On the hypergolicity of trimethyl aluminum in air

Abstract

A theoretical study on the mechanisms and kinetics of the reaction of (CH3)(3)Al (TMA), an important industrial compound, with O-2 has been carried out at the CCSD(T)/6-311 + +G(3df,2p)//B3LYP/6-311 + + G(3df,2p) level in conjunction with the conventional transition state theory (TST) calculations. The potential energy surface (PES) of the reaction indicates that the TMA + O-2 system has two pathways leading to different product pairs: the first one passes through a tight transition state with a high energy barrier, 16.9 kcal/mol, producing (CH3)(2)AlO2 + CH3 and the other one goes via a loose roaming-like transition state with a much lower energy barrier, 6.8 kcal/mol, yielding CH3Al(O)OCH3 + CH3. The barrier predicted for the former was found to be too high for combustion initiation under the ambient condition.

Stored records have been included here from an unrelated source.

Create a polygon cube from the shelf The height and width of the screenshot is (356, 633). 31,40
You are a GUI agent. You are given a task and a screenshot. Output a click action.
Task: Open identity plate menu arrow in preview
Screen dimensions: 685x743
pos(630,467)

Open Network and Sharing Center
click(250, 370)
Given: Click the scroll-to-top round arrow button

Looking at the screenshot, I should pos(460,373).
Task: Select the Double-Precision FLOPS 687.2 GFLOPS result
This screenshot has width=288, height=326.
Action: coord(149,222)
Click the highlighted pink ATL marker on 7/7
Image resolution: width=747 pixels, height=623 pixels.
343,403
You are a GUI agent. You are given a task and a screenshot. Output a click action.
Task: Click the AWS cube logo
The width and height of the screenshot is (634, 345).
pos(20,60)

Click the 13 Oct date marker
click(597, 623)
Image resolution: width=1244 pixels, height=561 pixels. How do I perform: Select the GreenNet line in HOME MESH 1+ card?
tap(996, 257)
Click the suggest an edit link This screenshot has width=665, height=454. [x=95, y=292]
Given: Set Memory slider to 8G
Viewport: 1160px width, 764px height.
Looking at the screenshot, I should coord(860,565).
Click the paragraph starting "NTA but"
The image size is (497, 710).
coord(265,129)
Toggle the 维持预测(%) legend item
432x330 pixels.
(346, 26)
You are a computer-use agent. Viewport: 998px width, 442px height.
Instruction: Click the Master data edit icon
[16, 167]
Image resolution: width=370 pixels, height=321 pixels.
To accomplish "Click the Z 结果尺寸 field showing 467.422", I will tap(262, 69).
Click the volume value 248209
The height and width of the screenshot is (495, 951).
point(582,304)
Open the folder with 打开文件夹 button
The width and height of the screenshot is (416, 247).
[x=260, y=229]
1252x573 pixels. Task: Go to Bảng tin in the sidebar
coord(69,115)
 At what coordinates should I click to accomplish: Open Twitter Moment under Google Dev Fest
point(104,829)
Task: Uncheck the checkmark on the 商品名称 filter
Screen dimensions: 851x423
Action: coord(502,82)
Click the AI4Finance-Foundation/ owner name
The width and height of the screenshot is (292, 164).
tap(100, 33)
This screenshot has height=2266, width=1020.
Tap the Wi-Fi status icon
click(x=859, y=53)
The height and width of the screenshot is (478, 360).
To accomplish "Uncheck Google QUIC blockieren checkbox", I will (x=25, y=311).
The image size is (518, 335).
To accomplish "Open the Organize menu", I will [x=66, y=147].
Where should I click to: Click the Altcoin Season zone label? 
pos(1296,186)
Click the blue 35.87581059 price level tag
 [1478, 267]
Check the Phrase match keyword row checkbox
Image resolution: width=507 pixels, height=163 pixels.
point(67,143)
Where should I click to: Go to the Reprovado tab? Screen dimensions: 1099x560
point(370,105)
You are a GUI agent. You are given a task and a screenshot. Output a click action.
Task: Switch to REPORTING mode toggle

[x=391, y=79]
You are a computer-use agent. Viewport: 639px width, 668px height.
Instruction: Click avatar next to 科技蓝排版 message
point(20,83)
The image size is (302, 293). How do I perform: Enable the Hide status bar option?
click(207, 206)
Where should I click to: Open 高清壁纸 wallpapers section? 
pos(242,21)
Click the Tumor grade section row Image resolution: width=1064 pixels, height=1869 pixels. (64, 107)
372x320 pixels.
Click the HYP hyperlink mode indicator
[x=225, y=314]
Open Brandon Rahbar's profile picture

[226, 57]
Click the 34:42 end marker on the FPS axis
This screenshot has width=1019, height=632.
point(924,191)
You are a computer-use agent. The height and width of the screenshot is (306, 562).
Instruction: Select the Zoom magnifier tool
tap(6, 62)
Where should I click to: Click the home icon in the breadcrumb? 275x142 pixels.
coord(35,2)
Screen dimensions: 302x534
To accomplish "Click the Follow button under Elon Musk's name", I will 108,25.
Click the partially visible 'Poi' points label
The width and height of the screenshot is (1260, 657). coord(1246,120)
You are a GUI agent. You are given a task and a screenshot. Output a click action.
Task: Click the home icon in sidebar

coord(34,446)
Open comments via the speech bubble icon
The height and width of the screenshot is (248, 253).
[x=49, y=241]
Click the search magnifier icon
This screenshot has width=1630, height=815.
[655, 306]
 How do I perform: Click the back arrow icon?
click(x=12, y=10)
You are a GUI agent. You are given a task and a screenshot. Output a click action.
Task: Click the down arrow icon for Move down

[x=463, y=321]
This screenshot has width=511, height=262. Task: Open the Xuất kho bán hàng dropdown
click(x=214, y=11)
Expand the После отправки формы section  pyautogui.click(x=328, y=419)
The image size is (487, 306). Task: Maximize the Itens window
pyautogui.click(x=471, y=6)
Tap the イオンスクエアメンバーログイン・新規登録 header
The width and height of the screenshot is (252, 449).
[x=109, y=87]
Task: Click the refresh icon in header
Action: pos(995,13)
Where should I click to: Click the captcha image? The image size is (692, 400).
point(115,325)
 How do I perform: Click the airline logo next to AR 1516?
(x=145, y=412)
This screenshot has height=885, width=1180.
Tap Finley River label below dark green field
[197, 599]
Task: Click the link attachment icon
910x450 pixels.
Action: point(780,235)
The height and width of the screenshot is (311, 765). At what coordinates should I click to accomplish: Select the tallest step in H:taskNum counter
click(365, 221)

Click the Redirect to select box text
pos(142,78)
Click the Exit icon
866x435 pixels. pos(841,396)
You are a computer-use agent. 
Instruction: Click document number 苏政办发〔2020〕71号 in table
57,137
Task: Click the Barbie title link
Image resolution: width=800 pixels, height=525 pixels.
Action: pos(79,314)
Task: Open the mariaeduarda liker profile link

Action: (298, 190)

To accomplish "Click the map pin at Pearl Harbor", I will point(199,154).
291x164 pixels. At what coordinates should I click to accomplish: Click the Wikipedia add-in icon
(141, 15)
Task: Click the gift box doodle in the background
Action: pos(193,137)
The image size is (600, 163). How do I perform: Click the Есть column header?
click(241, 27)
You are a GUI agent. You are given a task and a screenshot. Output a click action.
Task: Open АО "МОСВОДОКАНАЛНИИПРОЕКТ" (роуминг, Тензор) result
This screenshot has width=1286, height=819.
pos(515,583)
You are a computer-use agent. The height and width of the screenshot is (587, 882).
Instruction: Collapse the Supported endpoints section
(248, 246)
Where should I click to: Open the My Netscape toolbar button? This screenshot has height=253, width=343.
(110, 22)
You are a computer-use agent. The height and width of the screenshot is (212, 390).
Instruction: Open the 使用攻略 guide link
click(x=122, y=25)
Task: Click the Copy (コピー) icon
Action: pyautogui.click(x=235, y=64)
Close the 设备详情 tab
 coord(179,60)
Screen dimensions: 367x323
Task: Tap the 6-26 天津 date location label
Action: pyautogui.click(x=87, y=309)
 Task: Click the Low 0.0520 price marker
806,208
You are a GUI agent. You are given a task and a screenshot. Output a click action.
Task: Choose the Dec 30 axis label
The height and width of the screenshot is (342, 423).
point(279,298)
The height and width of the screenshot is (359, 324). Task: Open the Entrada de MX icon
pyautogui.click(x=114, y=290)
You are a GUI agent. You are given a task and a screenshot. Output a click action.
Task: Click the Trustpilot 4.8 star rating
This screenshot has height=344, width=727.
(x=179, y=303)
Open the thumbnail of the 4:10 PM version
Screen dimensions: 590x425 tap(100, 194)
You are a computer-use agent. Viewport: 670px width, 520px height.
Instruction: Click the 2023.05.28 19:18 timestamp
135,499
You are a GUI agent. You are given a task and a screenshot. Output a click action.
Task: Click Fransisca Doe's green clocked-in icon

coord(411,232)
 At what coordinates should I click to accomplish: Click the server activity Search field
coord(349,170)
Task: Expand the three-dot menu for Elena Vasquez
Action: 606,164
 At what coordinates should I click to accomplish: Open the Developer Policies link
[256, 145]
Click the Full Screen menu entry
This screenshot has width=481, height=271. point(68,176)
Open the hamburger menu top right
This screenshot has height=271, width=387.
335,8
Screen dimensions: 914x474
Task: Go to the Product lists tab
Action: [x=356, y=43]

The latter, however, may play a key role in initiating the hypergolic reaction of TMA in the air. Rate constants for both channels have been calculated for the temperature range of 300-2000 K. The pressure-independent rate constant for the TMA + O-2 reaction via the loose transition state is predicted to be k(T) = 3.05 x 10(-21)T(3.003) exp( - 3226.1/T) cm(3) molecule(-1) s(-1); this result gives the half-life of TMA in air under the ambient condition to be as short as 1.7 x 10(-2) s, which is sufficiently short for the hypergolic combustion initiation without even considering the ensuing rapid radical chain reactions.